# H.E.L.P.!! Thumb Release: Cutting my D Loop!!!



## aftermath (Sep 21, 2013)

Hey I am brand new to Archery Talk and need some help.

I am shooting a Boss X Tru ball thumb release and for the past month I have been shooting about every day, any where from 30 to 50 arrows. My release is cutting my d loop. Seem to happen out of no where. I changed it a little less then 2 weeks ago, and now I am going to have to change it again. This is aggravating considering bow season is 10 days out. Not a problem anyone should have to deal with this close to the season.

Any one have any suggestions how to fix this problem, or have had this problem themselves???

Appreciate any help I can get. Thanks


----------



## shanedut (Sep 28, 2009)

take emery cloth or find sand paper and sand down where your release attaches to the d-loop. Most likely there is a bur there. If you take some fine thread and run it across there you should find it. This used to be a common problem with caliper releases that were shot off of the string, with brass nocks.


----------



## NYSBowman (Aug 21, 2012)

Contact Truball...they'll replace/repair it.

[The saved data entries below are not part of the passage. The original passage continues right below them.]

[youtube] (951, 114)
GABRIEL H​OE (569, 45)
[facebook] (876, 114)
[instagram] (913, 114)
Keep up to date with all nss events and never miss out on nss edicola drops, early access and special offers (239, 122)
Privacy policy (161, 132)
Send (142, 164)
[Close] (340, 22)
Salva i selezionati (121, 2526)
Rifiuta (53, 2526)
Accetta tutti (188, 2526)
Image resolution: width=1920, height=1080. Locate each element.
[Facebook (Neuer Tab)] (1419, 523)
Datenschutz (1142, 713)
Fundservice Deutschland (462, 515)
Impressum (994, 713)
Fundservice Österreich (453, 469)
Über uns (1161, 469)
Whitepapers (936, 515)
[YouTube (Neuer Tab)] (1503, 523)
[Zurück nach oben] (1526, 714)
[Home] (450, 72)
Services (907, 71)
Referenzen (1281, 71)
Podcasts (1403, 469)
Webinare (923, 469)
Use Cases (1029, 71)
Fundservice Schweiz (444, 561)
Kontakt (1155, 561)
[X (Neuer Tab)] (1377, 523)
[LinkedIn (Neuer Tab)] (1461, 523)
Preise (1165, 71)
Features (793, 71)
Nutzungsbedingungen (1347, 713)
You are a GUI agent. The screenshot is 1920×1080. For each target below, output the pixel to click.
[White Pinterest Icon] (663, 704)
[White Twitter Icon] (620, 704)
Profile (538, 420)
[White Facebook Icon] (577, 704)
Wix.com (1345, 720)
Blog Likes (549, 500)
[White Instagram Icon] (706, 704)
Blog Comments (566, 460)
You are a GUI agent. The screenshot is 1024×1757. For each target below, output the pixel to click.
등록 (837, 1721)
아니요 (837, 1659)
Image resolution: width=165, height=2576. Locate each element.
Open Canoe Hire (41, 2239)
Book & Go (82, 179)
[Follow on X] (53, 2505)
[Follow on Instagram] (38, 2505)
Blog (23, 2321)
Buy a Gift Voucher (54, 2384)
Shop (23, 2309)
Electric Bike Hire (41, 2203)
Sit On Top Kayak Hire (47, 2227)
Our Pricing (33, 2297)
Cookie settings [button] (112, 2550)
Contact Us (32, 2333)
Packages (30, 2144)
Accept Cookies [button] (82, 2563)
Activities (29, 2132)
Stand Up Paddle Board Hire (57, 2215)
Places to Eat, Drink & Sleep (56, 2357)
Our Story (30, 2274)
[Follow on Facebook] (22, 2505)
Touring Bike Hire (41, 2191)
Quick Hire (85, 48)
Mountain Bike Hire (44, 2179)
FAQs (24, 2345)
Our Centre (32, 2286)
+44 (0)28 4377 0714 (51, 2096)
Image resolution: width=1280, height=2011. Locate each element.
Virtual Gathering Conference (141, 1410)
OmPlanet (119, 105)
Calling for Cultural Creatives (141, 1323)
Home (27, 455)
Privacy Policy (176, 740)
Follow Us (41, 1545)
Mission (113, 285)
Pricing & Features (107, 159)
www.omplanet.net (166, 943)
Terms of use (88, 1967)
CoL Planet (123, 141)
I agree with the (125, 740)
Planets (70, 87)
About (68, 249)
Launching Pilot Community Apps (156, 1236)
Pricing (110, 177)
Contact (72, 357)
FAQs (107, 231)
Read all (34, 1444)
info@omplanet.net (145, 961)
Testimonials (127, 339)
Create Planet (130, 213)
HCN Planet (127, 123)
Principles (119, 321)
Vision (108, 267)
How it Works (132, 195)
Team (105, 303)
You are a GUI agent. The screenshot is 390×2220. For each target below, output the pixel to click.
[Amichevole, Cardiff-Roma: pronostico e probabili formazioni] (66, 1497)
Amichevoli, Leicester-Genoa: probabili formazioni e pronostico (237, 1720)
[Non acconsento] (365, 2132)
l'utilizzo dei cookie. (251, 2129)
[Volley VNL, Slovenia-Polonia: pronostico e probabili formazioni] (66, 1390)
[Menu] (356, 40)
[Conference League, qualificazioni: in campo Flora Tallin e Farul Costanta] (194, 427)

Worse case scenario, take some very fine grit sandpaper and sand the finger so there are no sharp edges.


----------



## aftermath (Sep 21, 2013)

Okay I read about the Emory cloth, but how fine are we talking? 

And NYSBowman you think Truball will replace it, I bought it through bass pro and its been several months ago, just havnt had a lot of time to shoot it the summer


----------



## aftermath (Sep 21, 2013)

Shanedut thanks for the tip about running a thread though there because I can't tell if there is a but or not by touch or sight


----------



## bopo2 (Dec 7, 2008)

I would send it back and let truball replace it


----------



## Tryin' (Jul 3, 2009)

My Carter Hammer was doing the same thing so I started with 500 grit and worked through 1500 and then used a metal rubbing compound to finish. Works good now!


----------



## darton3d (Oct 16, 2009)

Take a Q-tip and rub it over the caliper jaws, if there is a bur it will grab the cotton. Then take some very fine wet/dry sand paper and smooth it out. I would do like Tryin said and start with 500 grit and work up to 1500 grit. Also make sure you are using a good quality D loop material like BCY. Then after the season contact Tru Ball and see what they will do.


----------



## gofor (Feb 4, 2013)

May want to try using #24 release cord for the D-Loops. It is a bit harder and stiffer, but wears like iron. I had trouble wearing out D-loops using a caliper release, but after switching to the #24 on the advice of deezlin, have not had any more problems.

Go


----------



## bbjavelina (Jan 30, 2005)

You can use automotive rubbing compound or some fine valve grinding compound on a piece of para-chord and saw it back and forth across the release. It'll be smooth in a very short time. Polish for a few minutes and check with the Q-tip. Continue if needed.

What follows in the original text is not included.